De heer Timmermans (PvdA):

De staatssecretaris sprak over versterking van de rol van het Europees Parlement. De VVD-fractie zal het met mij eens zijn dat dit maar zeer ten dele is gelukt in de nieuwe grondwet. De Europese Raad heeft een zeer stevige vinger in de pap. Als je de Europese Raad haar concurrent, de Commissie, laat bestieren, maak je de vos de baas van het kippenhok. Dat is precies wat er nu is gebeurd. De Europese Raad heeft geen belang bij een sterke Commissie, en heeft dus een zwakke voorzitter voor de Commissie geselecteerd. Ik hoor geen argument van de staatssecretaris dat dit ontkracht.

Staatssecretaris Nicolaï:

Ik hoor in de woorden van de Timmermans een beetje een gebrek aan vertrouwen in de rol van het Europees Parlement doorklinken. Het heeft nu al de bevoegdheid om de voorzitter goed of af te keuren. Met het nieuwe verdrag kan er meer vlees op de botten komen, omdat het parlement van tevoren al mag meesturen en zo een waarschuwing kan geven over de richting aan de Europese Raad. Dit kan beter en het wordt ook beter. In zekere zin is het ook aan het Europees Parlement zelf om precies de overweging die de heer Timmermans heeft, te wegen en te toetsen. Het parlement zal deze beoogde voorzitter van de Commissie overigens al op 22 juli aan de tand voelen.

De heer Timmermans (PvdA):

Ik heb nog één slotvraag, waarmee ik de staatssecretaris wil bewegen om het luik van het achterkamertje nog iets verder open te zetten. Is er in ruil voor de Nederlandse steun misschien een deal gemaakt over de uitkomst van de voetbalwedstrijd aanstaande woensdag, of gaan de relaties met Portugal niet zover?

Staatssecretaris Nicolaï:

Die deal is er niet, maar stilletjes denk ik wel dat Portugal na dit succes morgen anderen ook een succes gunt.

De voorzitter:

Ik mag het niet zeggen, maar dit vond ik wel een leuk antwoord. De heer Duyvendak heeft nog een aanvullende vraag.

De heer Duyvendak (GroenLinks):

Die wil ik stellen aan de heer Timmermans en de heer Van Baalen. Het Europees Parlement moet instemmen met de benoeming van deze voorzitter. Wij hebben een krachtige voorzitter nodig.

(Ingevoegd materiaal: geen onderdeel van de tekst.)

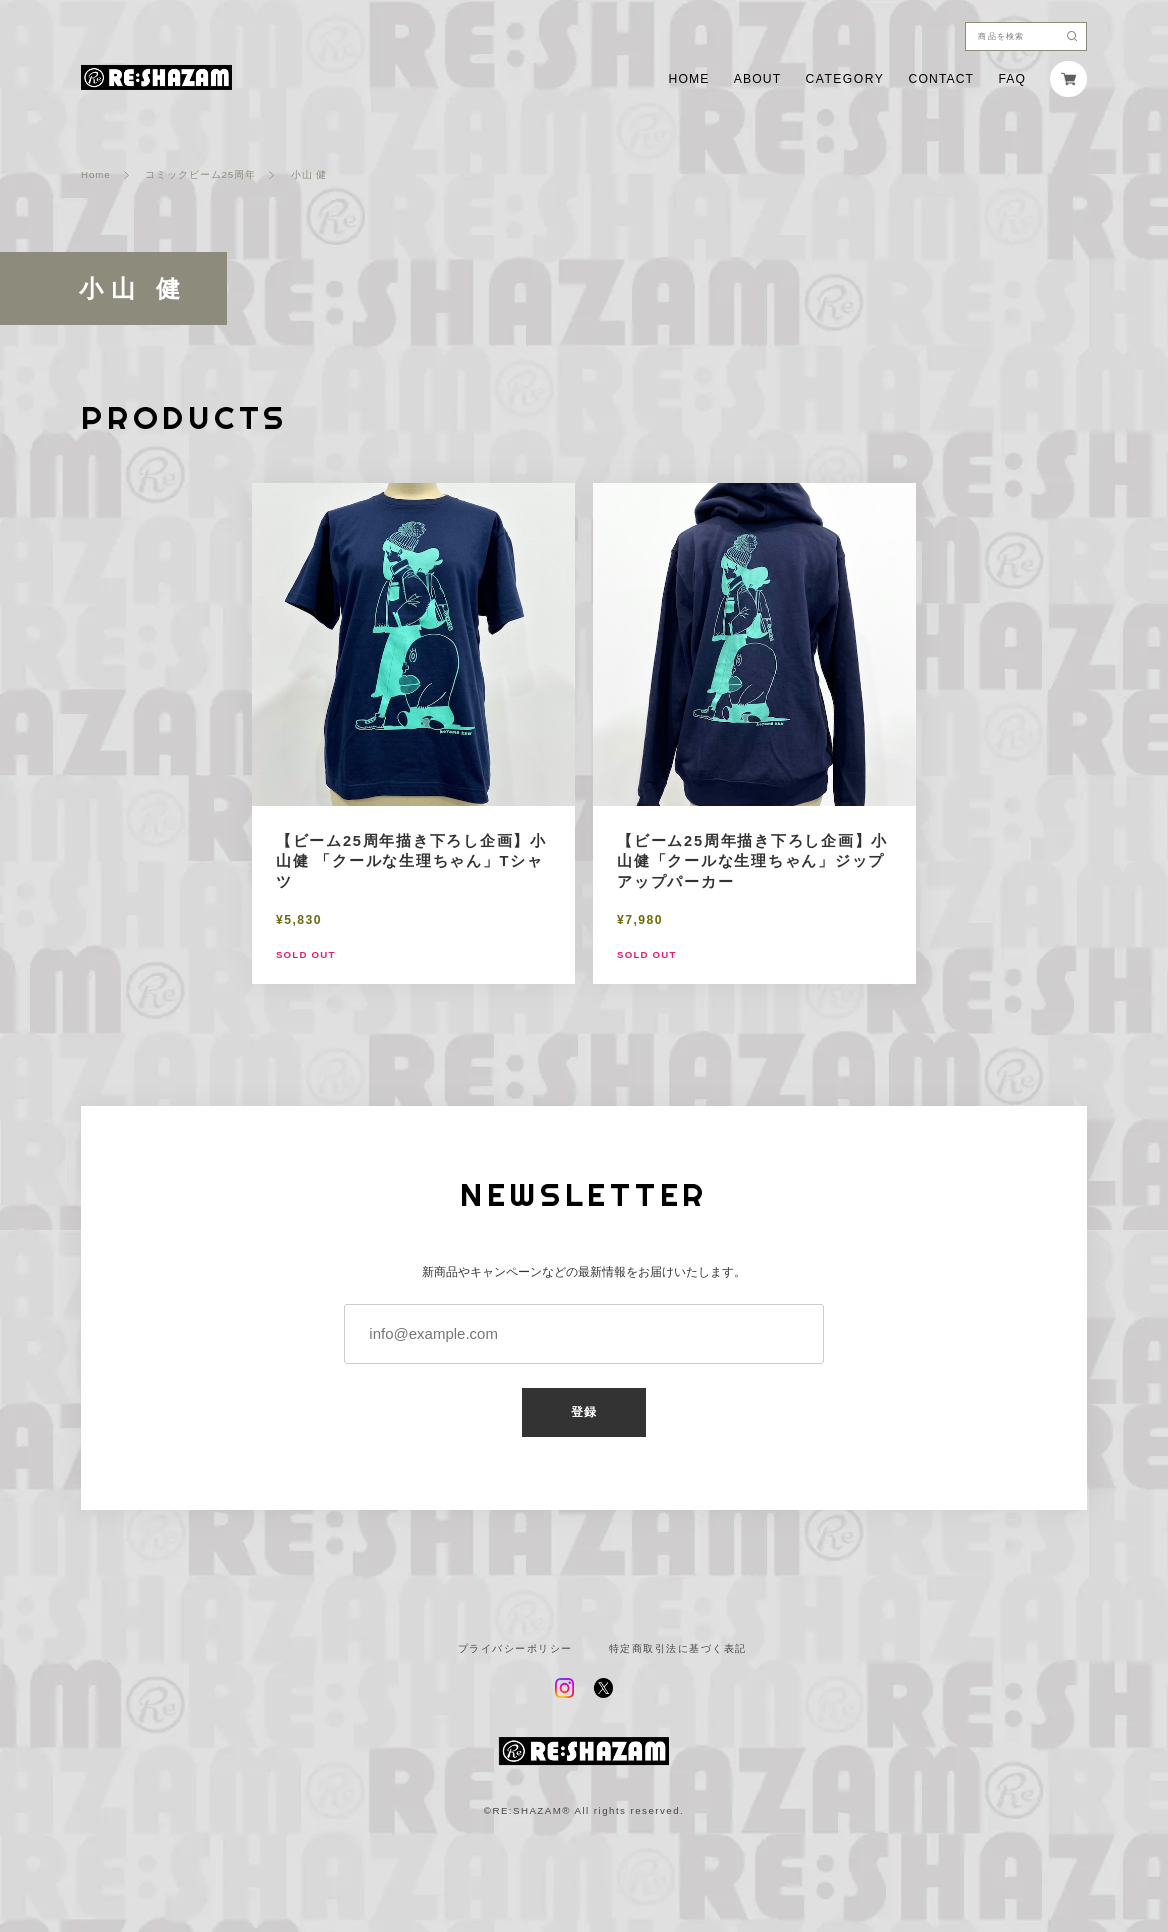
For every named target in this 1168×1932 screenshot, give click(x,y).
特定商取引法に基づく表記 (678, 1649)
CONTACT (942, 79)
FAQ (1012, 79)
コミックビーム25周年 (200, 175)
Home (95, 175)
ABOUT (757, 79)
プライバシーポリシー (515, 1649)
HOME (689, 79)
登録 (584, 1412)
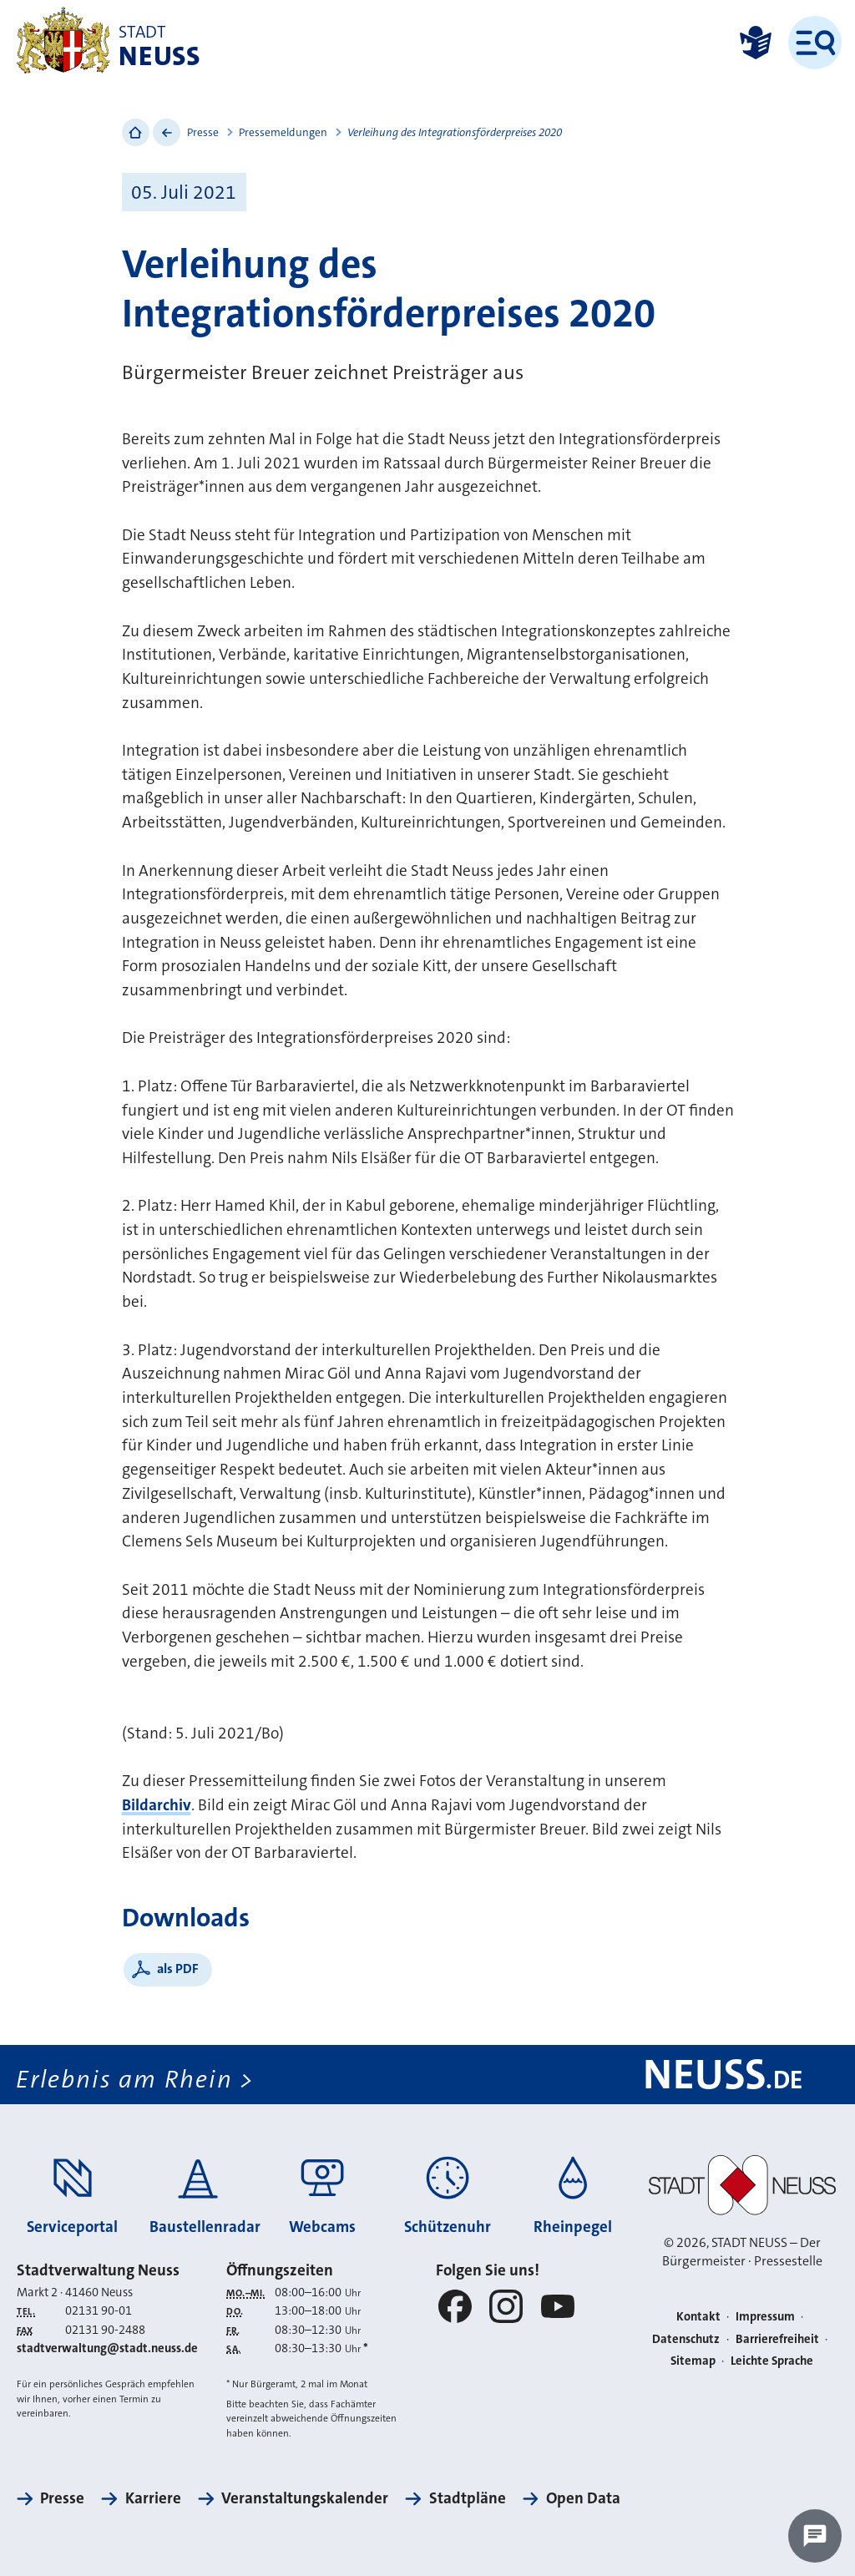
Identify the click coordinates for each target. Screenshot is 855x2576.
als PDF (178, 1968)
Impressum (765, 2317)
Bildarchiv (156, 1804)
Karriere (153, 2497)
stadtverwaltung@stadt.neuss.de (107, 2348)
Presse (203, 132)
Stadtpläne (467, 2497)
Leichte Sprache (772, 2361)
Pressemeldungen (283, 132)
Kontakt (698, 2317)
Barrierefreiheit (777, 2339)
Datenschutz (686, 2339)
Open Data (583, 2497)
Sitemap (693, 2361)
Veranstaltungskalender (304, 2497)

De heer Timmermans zegt dat hij grote twijfels heeft of dit de juiste man op de goede plek is. De GroenLinksfractie heeft twijfels over zijn politieke profiel. De Groenen in het Europees Parlement zullen het initiatief nemen voor een motie dat het parlement niet instemt met zijn benoeming. Kunnen de grote fractie van de socialisten en de fractie van de liberalen al zeggen of zij die motie steunen?

De voorzitter:

Ik merk op dat de procedure alleen toestaat dat er een vraag wordt gesteld aan één Kamerlid. De heer Van Baalen komt echter enthousiast naar voren, dus voor één keer maak ik een uitzondering. Dit is dus niet helemaal conform de procedure.

De heer Timmermans (PvdA):

Ik kan daar geen definitief uitsluitsel over geven, maar mij is wel opgevallen dat de sociaal-democraten in het Europees Parlement negatief hebben gereageerd op deze voordracht. Het ligt wel in de rede dat zij zich zullen verzetten tegen de benoeming van de heer Barroso.

De heer Van Baalen (VVD):

Het is toch werkelijk van de gekke om voordat je iemand hebt gehoord en vragen aan hem hebt gesteld in het Europees Parlement, bij voorbaat te zeggen: wij zullen hem afwijzen. Hij dient zich in het debat te bewijzen en de liberale fractie, zo heb ik vernomen, zal hem op zijn woord nemen en zal hem ook bevragen. U loopt nu op de zaak vooruit en dat is onverstandig voor een politicus.